Objective — Write out again the lines from the one with "This screenshot has height=784, width=1512." up to and including the one with "Action: tap(773, 32)", swapping "instance type" for "machine type" and leaving everything else unchanged.

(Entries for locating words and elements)
--------------------------------

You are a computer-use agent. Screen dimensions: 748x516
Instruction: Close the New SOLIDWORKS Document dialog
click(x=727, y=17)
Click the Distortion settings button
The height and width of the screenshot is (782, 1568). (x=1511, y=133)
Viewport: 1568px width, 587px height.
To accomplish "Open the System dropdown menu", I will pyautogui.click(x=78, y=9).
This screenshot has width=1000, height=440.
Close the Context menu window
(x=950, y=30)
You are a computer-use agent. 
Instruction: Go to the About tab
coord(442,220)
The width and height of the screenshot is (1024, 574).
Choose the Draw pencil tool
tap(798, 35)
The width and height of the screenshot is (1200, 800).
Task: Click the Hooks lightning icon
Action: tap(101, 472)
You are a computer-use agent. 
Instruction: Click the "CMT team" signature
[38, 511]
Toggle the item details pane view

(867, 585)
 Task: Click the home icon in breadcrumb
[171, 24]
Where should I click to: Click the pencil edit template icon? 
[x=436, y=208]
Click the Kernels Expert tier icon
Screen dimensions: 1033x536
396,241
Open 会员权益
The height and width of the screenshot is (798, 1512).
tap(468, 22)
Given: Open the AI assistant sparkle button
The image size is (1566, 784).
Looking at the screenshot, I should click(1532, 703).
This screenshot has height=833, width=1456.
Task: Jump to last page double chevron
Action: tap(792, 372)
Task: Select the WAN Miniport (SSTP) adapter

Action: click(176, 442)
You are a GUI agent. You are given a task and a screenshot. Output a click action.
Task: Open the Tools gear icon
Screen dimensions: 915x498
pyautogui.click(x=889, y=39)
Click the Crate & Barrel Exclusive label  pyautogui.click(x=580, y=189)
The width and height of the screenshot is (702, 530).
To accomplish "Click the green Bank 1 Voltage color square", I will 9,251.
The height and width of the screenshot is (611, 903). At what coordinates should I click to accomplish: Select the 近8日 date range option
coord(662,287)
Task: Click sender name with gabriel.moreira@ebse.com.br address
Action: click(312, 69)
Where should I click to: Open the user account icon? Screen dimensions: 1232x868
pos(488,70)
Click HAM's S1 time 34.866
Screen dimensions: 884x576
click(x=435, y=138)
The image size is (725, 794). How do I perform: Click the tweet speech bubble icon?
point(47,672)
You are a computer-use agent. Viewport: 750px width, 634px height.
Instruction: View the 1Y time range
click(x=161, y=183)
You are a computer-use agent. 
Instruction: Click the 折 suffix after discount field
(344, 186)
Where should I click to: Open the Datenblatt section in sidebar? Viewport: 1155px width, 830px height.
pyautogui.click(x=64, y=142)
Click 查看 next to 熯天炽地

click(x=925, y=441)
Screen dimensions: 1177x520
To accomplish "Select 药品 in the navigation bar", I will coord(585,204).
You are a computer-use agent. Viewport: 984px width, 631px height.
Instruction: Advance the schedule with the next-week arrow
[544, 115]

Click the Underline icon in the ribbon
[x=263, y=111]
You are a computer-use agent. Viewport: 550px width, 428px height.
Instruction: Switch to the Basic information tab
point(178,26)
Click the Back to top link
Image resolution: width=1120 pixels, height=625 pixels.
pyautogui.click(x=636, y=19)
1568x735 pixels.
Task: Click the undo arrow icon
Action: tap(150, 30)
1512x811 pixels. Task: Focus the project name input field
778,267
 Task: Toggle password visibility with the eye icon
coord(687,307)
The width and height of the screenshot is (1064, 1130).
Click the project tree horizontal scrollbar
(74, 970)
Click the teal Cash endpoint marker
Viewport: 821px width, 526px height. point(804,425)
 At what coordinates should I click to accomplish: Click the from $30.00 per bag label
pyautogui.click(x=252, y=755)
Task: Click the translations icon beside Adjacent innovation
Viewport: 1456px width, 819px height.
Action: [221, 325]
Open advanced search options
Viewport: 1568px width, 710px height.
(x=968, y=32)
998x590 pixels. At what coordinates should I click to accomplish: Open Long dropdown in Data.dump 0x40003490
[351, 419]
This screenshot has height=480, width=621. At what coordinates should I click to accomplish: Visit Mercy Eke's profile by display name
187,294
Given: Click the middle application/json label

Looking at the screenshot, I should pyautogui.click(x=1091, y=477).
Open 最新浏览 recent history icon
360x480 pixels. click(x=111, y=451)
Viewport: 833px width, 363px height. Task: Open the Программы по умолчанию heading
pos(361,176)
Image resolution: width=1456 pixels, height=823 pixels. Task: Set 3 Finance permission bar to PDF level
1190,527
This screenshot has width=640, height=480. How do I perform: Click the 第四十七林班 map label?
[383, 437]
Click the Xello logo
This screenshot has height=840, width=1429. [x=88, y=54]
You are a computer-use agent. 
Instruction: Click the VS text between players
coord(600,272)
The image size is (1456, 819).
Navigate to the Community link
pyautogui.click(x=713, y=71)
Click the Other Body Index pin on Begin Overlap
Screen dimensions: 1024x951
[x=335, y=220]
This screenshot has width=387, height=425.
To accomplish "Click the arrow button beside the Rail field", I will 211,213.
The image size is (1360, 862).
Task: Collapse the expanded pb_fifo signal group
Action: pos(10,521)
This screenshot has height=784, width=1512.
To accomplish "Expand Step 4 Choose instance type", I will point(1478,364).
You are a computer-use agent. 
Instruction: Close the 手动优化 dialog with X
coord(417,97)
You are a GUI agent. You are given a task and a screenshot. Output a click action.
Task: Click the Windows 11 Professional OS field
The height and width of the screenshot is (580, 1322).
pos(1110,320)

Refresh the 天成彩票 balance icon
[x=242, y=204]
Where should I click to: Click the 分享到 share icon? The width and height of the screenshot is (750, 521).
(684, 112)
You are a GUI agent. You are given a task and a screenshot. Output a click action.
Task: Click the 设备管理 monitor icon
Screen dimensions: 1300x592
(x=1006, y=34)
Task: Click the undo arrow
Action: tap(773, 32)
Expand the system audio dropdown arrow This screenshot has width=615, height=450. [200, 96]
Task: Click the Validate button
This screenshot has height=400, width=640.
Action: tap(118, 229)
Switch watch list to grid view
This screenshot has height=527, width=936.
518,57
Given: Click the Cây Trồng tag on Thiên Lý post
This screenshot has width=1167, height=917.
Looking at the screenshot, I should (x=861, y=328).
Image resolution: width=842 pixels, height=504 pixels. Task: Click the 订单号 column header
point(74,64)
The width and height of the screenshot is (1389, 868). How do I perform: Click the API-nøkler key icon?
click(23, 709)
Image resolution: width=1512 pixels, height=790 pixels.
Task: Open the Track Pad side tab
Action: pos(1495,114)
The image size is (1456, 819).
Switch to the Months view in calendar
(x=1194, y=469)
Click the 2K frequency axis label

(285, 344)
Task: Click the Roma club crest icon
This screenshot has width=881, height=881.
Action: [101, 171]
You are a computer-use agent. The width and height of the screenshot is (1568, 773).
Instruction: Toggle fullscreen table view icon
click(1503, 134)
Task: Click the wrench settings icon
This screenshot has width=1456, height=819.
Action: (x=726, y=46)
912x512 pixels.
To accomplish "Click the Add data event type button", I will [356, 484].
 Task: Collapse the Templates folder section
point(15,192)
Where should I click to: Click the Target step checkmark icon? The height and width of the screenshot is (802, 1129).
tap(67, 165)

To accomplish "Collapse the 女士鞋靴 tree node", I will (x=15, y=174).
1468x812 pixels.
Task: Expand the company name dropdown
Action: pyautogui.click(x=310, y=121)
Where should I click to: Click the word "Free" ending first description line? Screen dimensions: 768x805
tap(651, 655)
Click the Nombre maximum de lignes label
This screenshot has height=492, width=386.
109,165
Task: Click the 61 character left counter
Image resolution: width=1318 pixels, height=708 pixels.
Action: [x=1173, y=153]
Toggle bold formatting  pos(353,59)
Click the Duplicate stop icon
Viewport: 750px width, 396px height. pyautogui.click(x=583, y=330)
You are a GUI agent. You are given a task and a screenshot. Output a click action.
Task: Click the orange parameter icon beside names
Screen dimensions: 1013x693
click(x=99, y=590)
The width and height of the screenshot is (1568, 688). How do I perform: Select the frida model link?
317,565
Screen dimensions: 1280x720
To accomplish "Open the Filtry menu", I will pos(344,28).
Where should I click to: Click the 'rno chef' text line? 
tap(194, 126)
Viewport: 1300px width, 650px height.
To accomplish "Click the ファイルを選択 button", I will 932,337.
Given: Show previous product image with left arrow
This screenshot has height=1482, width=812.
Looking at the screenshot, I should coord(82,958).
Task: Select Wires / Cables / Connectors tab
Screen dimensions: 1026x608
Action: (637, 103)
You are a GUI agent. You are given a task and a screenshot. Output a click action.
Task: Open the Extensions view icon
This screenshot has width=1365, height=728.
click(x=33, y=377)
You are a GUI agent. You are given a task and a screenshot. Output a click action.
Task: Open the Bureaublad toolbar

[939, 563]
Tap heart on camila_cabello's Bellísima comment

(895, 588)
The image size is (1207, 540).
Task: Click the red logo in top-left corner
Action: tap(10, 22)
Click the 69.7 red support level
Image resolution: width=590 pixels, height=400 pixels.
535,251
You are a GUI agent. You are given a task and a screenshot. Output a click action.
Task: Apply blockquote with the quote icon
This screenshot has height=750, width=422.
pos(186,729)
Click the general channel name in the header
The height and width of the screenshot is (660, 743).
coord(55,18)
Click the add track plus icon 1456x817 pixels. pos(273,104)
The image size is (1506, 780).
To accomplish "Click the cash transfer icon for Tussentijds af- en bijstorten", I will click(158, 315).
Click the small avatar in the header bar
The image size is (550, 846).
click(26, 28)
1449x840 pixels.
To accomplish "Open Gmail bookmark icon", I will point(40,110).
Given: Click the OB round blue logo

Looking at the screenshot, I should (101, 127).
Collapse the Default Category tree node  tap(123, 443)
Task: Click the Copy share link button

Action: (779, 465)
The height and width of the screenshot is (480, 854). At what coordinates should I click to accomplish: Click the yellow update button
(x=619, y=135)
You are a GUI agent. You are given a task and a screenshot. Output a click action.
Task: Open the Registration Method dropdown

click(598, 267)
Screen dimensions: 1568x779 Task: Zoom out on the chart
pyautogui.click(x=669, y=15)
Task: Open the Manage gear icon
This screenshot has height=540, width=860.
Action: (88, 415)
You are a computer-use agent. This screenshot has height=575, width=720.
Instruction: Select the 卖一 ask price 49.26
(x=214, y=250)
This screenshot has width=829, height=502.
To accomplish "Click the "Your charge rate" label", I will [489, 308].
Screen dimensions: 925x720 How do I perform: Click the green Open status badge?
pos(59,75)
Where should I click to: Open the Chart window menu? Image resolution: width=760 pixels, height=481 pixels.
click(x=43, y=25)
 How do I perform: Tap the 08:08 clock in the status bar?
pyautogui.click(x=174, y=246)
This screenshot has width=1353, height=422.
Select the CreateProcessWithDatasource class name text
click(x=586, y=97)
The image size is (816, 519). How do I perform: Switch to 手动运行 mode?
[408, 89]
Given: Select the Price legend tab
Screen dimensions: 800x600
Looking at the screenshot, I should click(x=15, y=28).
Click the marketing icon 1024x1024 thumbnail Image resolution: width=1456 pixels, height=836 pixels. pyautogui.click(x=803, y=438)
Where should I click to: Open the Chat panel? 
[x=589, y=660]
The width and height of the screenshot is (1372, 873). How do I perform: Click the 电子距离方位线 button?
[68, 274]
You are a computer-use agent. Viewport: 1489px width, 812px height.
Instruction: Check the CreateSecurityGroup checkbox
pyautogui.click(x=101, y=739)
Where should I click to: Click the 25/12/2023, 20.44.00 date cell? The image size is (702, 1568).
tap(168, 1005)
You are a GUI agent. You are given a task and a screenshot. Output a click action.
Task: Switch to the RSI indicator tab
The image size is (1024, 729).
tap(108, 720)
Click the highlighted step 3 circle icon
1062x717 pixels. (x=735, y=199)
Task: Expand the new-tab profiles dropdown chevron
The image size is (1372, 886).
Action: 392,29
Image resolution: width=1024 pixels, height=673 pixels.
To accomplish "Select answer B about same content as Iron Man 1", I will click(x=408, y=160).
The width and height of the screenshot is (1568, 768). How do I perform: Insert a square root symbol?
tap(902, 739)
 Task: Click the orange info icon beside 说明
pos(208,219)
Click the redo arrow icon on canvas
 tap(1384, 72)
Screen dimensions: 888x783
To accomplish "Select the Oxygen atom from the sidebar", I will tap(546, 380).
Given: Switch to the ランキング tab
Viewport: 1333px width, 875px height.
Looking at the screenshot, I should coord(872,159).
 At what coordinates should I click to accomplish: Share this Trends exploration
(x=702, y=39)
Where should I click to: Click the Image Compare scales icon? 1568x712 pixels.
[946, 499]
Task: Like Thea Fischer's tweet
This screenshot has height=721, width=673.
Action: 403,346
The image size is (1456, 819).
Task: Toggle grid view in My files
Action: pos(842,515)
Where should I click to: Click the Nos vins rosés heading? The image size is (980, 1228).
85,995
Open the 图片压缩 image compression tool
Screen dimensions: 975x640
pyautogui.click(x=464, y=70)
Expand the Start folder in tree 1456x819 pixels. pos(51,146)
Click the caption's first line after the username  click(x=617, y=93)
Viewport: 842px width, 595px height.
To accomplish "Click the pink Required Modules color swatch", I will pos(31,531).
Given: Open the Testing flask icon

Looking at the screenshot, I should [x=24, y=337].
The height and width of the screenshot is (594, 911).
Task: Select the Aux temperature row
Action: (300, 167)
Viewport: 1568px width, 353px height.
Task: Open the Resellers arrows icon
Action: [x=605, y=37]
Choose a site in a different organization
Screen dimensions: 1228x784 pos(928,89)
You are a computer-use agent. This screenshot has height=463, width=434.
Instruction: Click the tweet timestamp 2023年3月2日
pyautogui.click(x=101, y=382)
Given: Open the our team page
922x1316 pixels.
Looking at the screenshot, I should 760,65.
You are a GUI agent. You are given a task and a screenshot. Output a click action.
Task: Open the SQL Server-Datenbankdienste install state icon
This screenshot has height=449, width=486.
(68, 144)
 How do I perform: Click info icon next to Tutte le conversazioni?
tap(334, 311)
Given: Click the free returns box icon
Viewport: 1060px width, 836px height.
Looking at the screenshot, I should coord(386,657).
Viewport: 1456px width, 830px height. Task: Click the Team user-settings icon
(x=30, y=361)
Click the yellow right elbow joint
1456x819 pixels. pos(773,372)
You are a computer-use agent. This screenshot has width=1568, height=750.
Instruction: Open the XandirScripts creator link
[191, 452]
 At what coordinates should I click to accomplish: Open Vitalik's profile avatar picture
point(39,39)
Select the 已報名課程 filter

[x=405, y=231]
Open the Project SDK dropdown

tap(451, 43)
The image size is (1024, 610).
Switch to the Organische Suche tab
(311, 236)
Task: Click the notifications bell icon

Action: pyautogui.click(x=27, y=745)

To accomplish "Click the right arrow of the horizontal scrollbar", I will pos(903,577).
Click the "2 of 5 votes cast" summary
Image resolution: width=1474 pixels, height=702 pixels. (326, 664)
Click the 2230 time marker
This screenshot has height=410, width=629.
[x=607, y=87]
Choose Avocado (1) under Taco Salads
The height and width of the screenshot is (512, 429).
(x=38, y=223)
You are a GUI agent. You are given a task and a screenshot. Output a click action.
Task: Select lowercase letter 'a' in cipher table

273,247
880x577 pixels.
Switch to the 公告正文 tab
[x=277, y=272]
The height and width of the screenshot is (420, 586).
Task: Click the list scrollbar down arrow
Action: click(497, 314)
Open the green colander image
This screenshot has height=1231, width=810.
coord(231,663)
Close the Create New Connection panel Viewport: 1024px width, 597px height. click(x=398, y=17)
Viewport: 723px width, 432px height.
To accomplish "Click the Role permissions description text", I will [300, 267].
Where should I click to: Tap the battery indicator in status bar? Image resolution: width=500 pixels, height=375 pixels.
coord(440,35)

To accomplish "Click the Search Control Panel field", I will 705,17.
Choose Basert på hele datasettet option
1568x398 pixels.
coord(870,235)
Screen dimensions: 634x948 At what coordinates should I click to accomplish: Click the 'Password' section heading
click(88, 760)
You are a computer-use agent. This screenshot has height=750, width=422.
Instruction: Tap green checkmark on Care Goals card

--------------------------------

Solution to this exercise —
This screenshot has height=784, width=1512.
To accomplish "Expand Step 4 Choose machine type", I will point(1478,364).
You are a computer-use agent. 
Instruction: Close the 手动优化 dialog with X
coord(417,97)
You are a GUI agent. You are given a task and a screenshot. Output a click action.
Task: Click the Windows 11 Professional OS field
The height and width of the screenshot is (580, 1322).
pos(1110,320)

Refresh the 天成彩票 balance icon
[x=242, y=204]
Where should I click to: Click the 分享到 share icon? The width and height of the screenshot is (750, 521).
(684, 112)
You are a GUI agent. You are given a task and a screenshot. Output a click action.
Task: Click the 设备管理 monitor icon
Screen dimensions: 1300x592
(x=1006, y=34)
Task: Click the undo arrow
Action: tap(773, 32)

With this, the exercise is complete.